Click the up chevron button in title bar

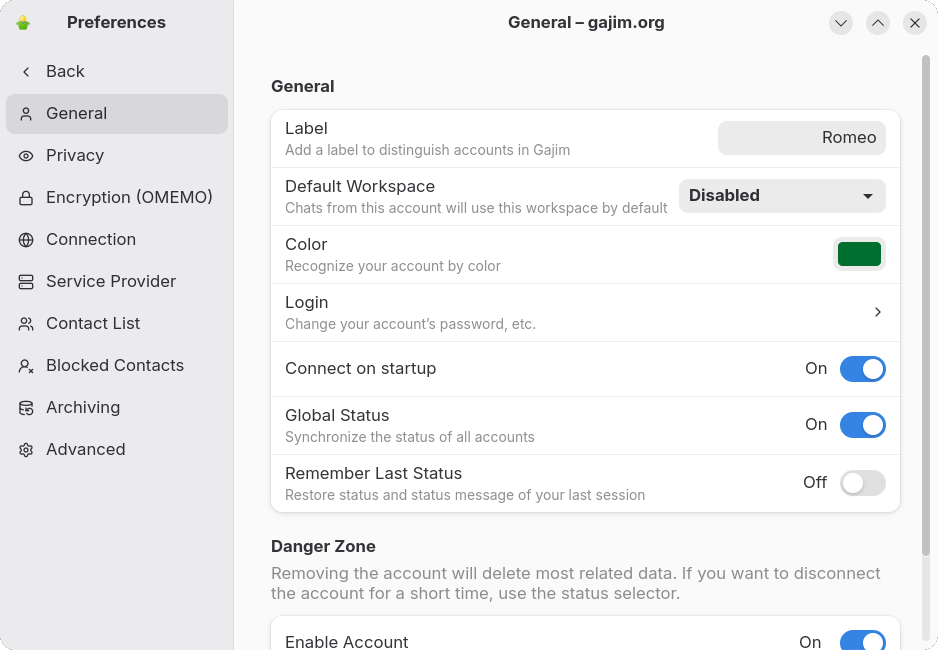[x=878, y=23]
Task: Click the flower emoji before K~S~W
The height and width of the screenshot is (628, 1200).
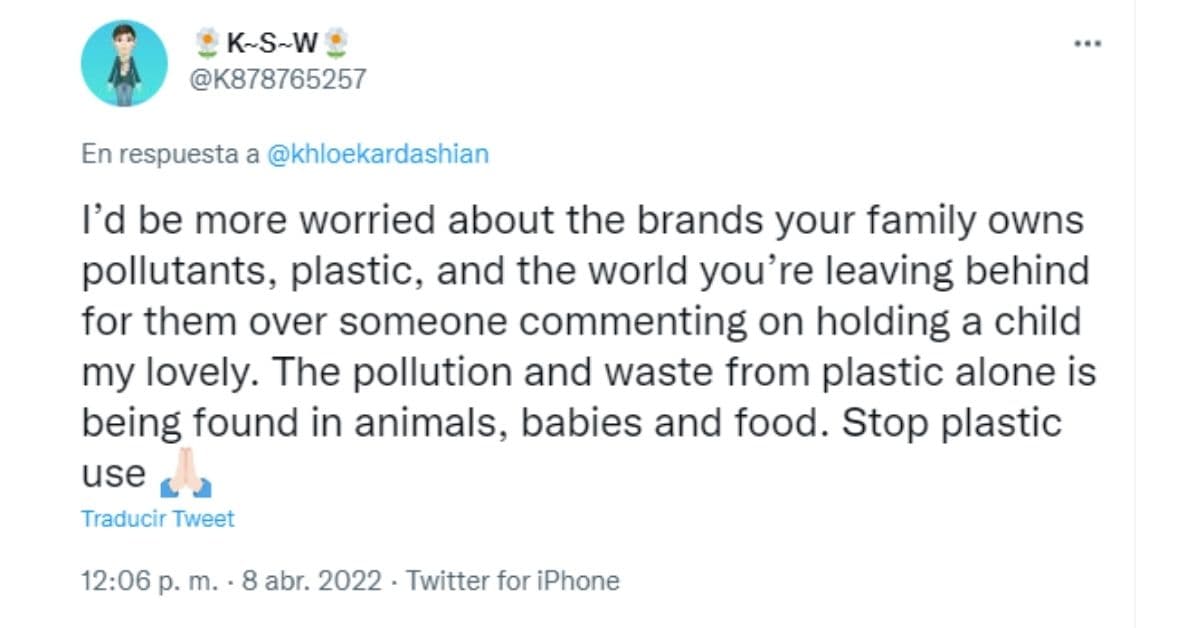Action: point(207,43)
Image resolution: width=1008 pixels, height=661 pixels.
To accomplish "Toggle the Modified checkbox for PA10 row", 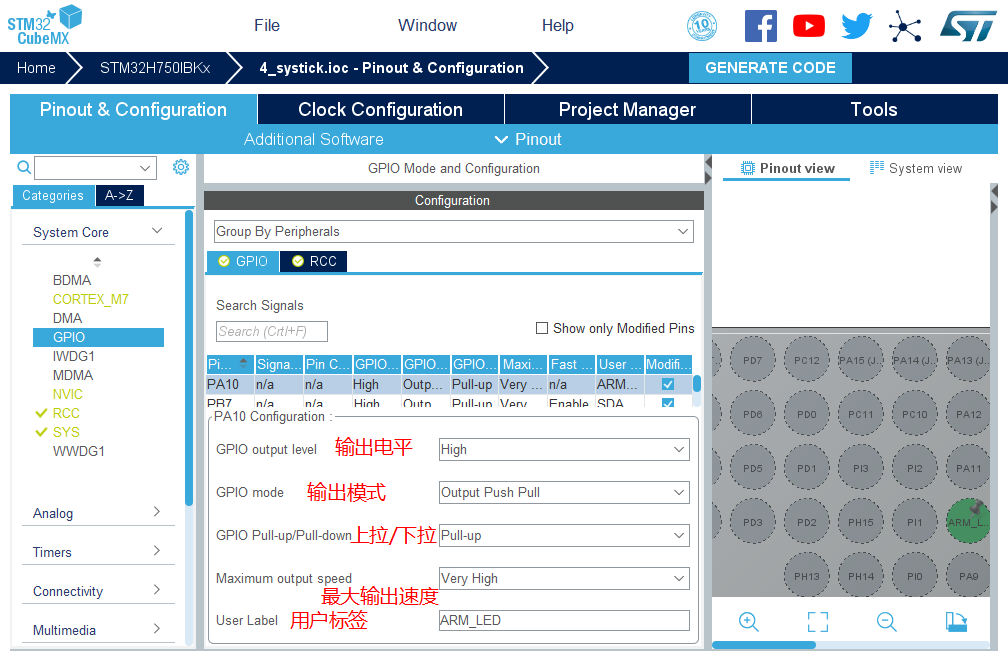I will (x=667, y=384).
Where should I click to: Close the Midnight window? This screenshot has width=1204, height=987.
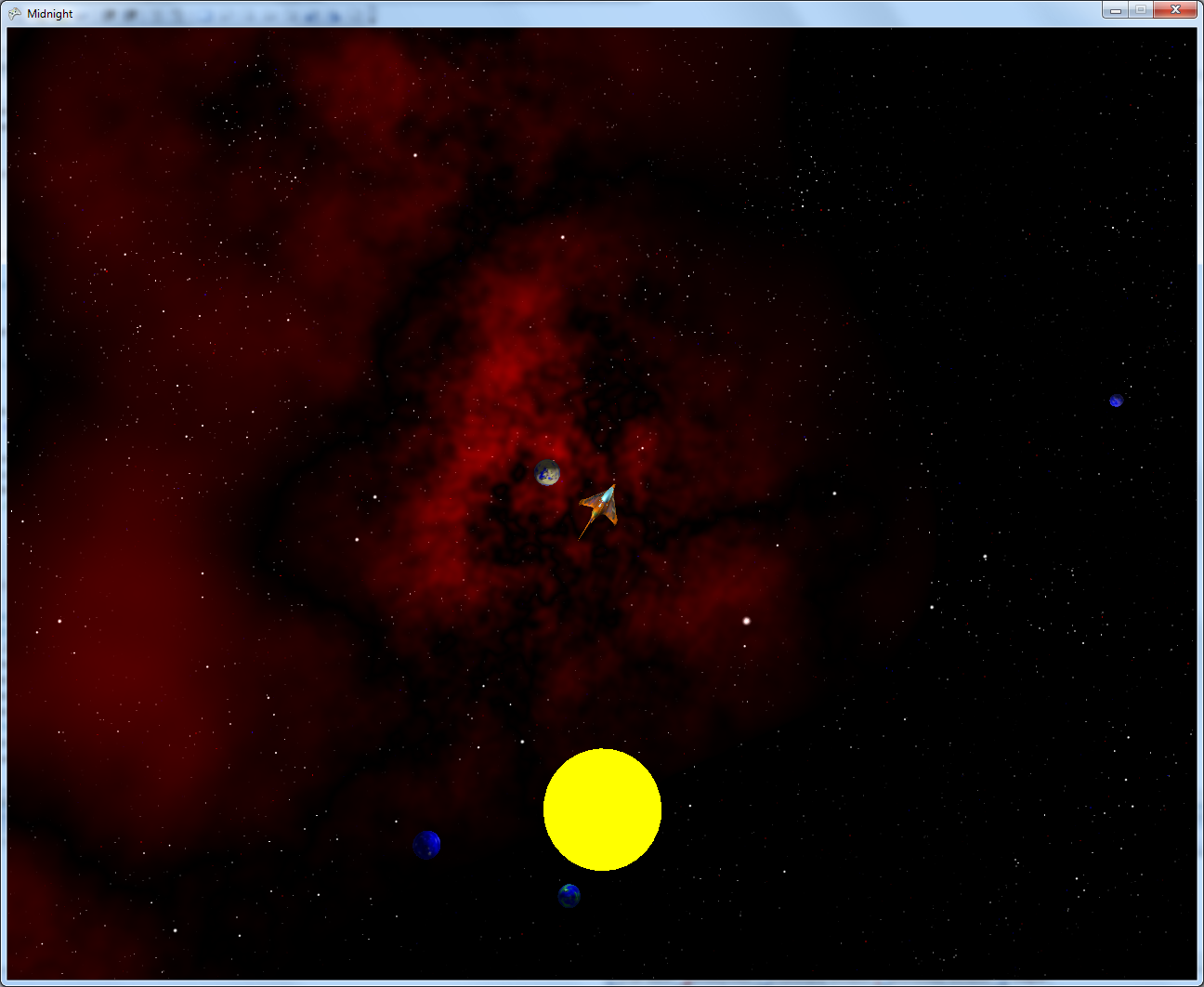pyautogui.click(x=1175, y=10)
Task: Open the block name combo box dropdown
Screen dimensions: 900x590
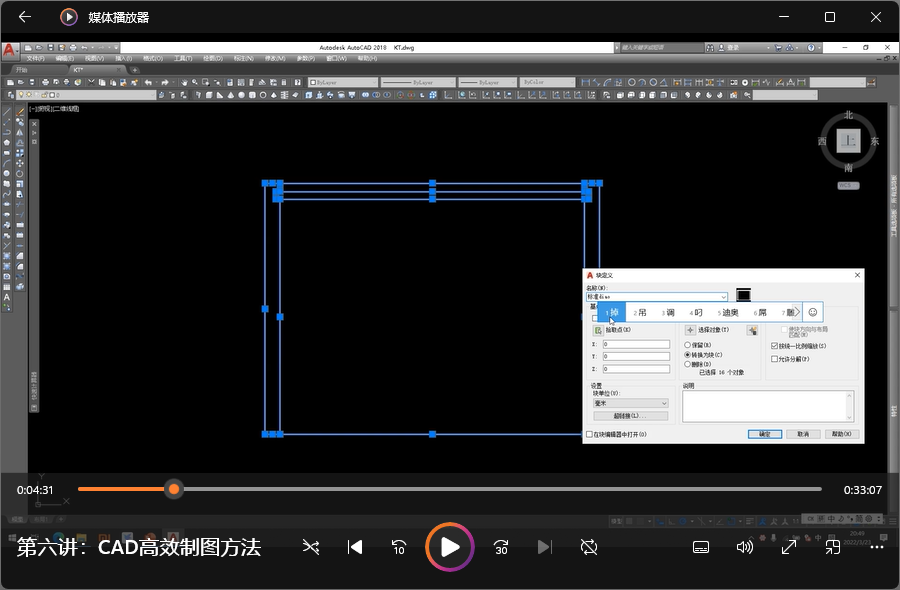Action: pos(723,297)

------------------------------------------------------------------------

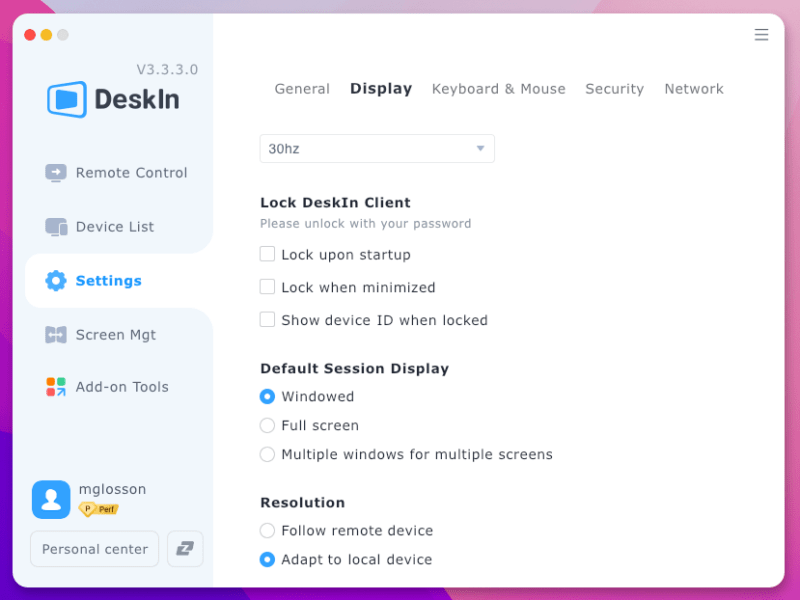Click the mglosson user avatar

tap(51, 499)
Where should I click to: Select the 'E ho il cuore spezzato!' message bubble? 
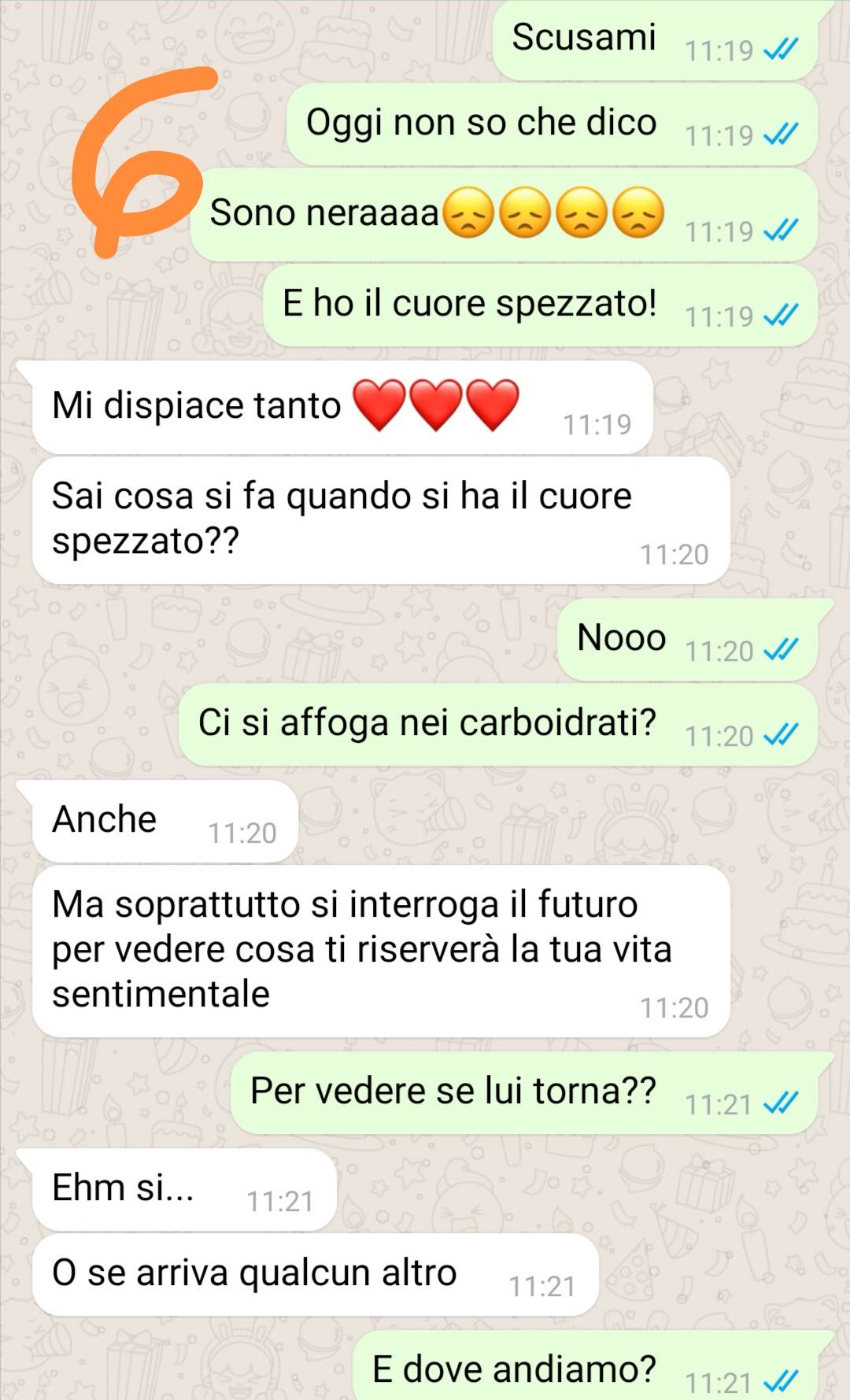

------------------------------------------------------------------------

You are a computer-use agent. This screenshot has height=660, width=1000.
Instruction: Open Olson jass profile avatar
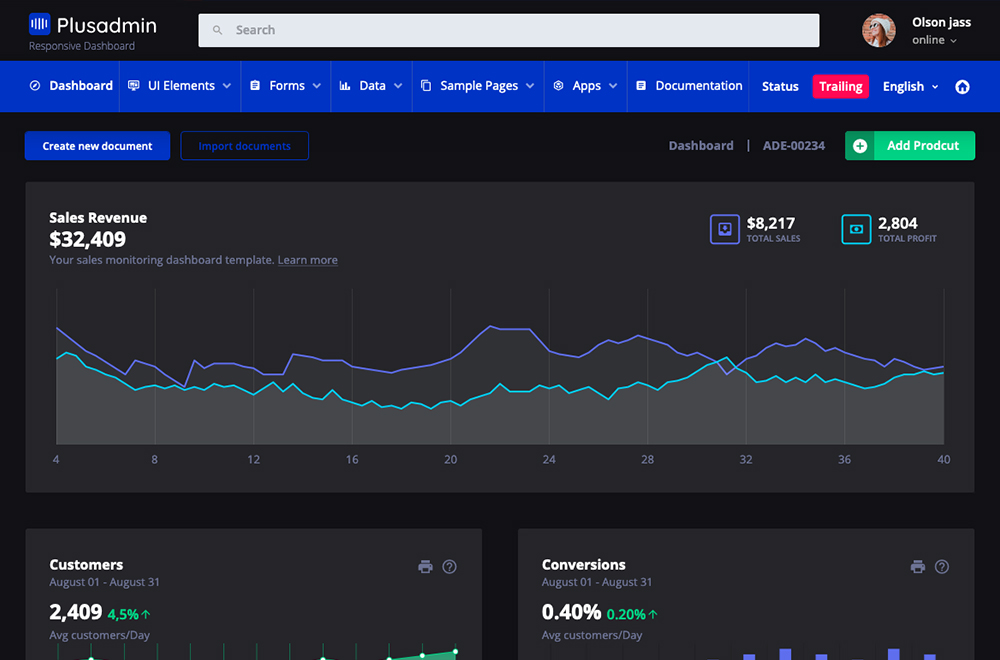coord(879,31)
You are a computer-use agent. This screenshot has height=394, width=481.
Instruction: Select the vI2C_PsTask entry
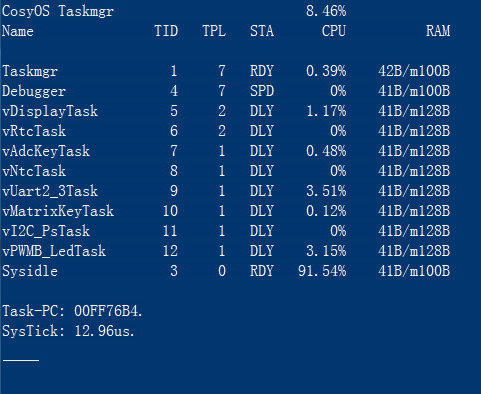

------------------------------------------------------------------------

Assignment. In how many lines of the data does the string "Select" occur? Answer with the number and nothing else.

Result for this exercise. 2